Lila broke again, eleven balls shooting against one another, like an angry mob. “Maybe he didn’t do what I thought he did tonight, but he’s not ready for this.”

“Few people are. Boys turn into men.”

Lila repositioned the balls and lifted the rack.

“If it’s his and you chose to have it, will you tell him?”

Lila broke again. It had become strangely therapeutic, like punching a heavy bag, except it wasn’t so tiring.

Helen’s palm vibrated while Lila racked the balls.

Lila stood up straight, peering at the doctor’s neutral face.

“Well?”

“The sample wasn’t a match. He’s not the father.”

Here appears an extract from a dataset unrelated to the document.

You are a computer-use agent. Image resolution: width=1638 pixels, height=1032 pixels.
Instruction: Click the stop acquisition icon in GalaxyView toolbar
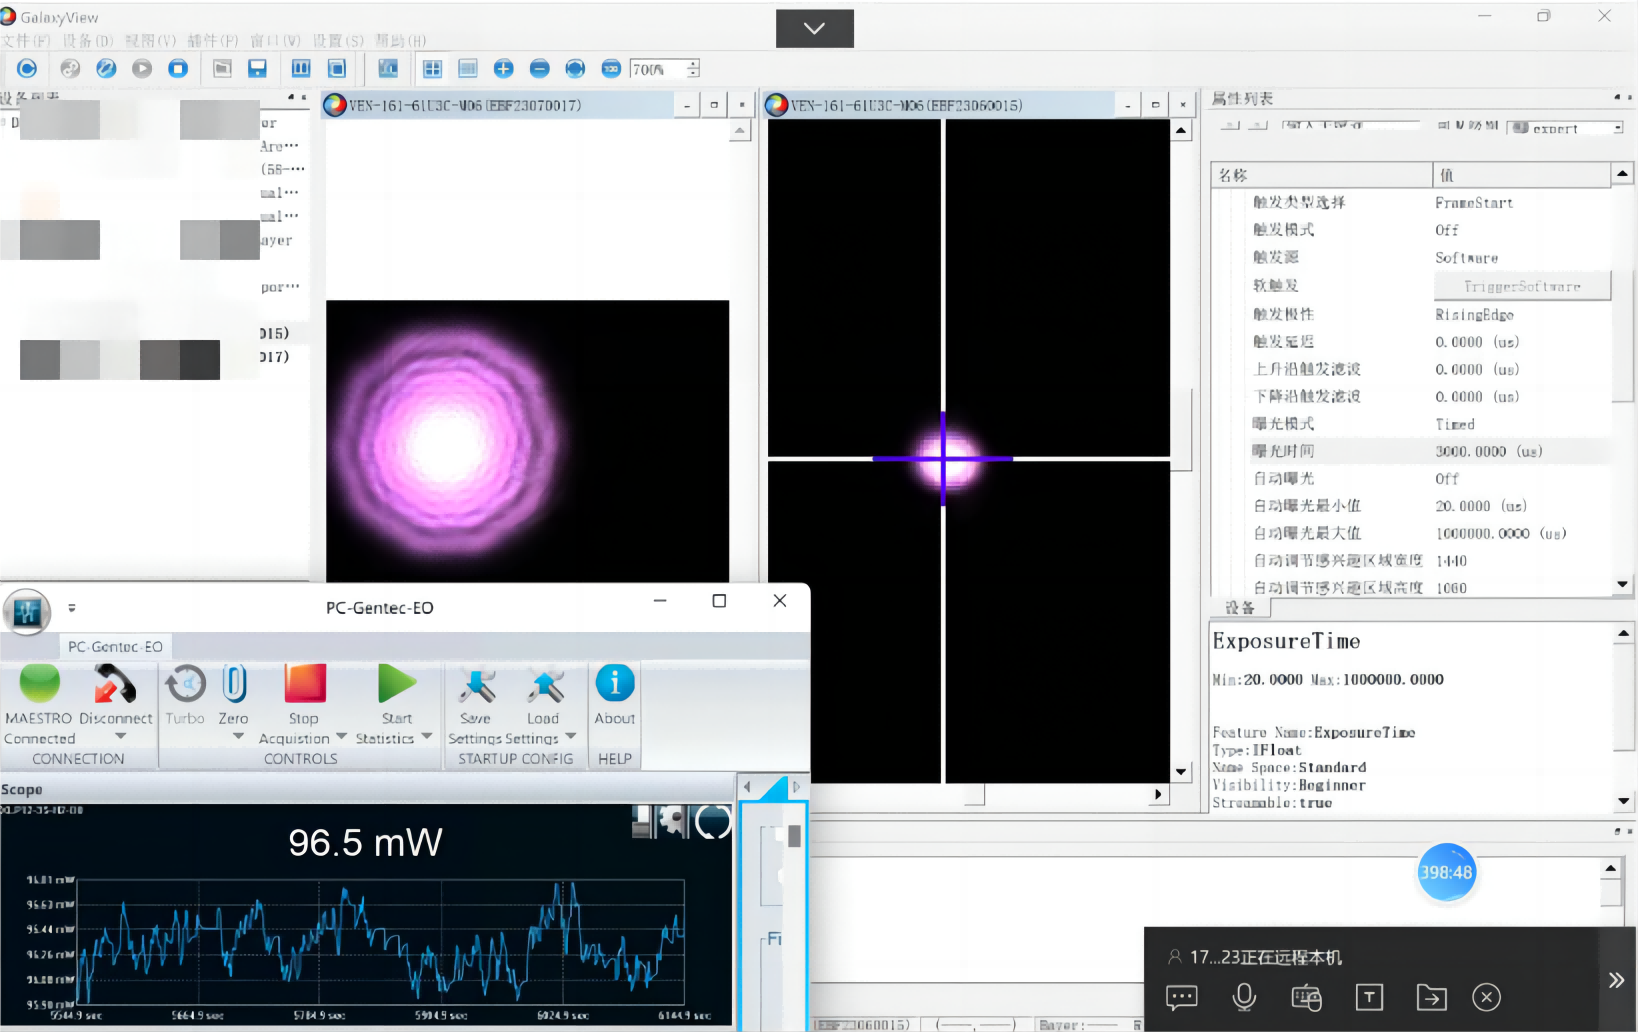(x=178, y=68)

Lila snatched up her cue. She broke even harder this time.

The child of her attempted murderer crawled in her belly.

Spinning. Writhing.

She realized now why her head had been filled with Tristan for so long. She’d hoped the baby belonged to him. Even though it would have been messy and complicated, even though she didn’t want anything connecting them for the next eighteen years, some part of her wanted it to be him.

The alternative was so much worse.

“Call that number, Lila. Make an appointment. The woman owes me, so don’t worry about the cost.” Helen laid her hand on Lila’s cue, stopping her from breaking again. “Give it two weeks, okay? Don’t make this about the senator. This is about you. A child can be a lot of work, but it can also be a blessing.”

The women’s shouts and the dancer’s gestures seemed so much more vulgar and out of place than they had seconds ago.

“A child isn’t therapy,” Lila said.

“Sometimes it is. Childbirth changes your hormones. Motherhood changes your priorities and how you see the world. It changes what you care about.”

“I don’t want to be a mother. I don’t think that’s going to change.”

“A baby is not a curse, Lila. A baby can be a gift.”

Helen squeezed her shoulder and left to pay the tab.